» **Task prompt**
List every line below containing "agent".

Dataset entries:
* * * * * * *
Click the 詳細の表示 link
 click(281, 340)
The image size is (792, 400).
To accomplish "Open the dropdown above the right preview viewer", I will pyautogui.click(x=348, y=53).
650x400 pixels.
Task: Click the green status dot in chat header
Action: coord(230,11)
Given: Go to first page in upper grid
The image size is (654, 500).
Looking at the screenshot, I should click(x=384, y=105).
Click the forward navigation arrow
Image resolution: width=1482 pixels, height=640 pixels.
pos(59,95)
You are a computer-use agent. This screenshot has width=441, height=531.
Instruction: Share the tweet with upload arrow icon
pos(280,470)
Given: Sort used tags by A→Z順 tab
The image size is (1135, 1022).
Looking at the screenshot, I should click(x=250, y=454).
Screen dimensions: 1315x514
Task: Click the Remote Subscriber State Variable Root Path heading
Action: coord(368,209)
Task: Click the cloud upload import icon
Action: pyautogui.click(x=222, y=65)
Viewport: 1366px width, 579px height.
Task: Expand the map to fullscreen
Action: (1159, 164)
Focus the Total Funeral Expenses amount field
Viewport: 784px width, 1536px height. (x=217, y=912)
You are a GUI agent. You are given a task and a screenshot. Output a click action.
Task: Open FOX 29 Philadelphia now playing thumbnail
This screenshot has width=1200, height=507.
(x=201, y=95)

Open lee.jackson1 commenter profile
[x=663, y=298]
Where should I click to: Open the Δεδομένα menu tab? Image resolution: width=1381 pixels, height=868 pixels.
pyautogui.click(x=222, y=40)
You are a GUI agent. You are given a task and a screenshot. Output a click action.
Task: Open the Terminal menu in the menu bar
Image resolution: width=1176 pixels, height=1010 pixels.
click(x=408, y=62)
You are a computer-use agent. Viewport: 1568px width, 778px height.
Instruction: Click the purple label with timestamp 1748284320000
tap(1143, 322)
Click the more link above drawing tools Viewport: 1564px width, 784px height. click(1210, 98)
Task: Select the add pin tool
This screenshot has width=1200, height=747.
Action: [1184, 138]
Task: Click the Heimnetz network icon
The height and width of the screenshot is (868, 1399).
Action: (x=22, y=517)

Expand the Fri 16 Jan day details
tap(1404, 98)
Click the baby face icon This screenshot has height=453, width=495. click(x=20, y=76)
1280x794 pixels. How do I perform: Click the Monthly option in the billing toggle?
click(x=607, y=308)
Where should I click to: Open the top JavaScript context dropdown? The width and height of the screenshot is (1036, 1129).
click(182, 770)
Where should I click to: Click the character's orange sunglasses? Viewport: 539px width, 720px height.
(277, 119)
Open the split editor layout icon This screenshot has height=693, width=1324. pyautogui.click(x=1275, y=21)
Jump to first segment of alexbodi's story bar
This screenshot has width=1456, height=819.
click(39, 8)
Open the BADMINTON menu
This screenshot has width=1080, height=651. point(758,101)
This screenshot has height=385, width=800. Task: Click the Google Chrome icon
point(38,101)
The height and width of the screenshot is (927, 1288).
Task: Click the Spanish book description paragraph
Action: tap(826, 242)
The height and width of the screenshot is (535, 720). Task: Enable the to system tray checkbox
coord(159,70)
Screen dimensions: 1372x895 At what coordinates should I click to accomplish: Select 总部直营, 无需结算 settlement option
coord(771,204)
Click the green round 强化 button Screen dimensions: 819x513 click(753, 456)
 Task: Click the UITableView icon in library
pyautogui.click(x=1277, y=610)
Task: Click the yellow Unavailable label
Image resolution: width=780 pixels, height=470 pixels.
* * * * * * *
» **Task solution**
You are a computer-use agent. This screenshot has width=441, height=531.
You are a GUI agent. You are given a task and a screenshot. Output a click action.
You are a GUI agent. You are given a task and a screenshot. Output a click action.
You are a computer-use agent. Viewport: 1568px width, 778px height.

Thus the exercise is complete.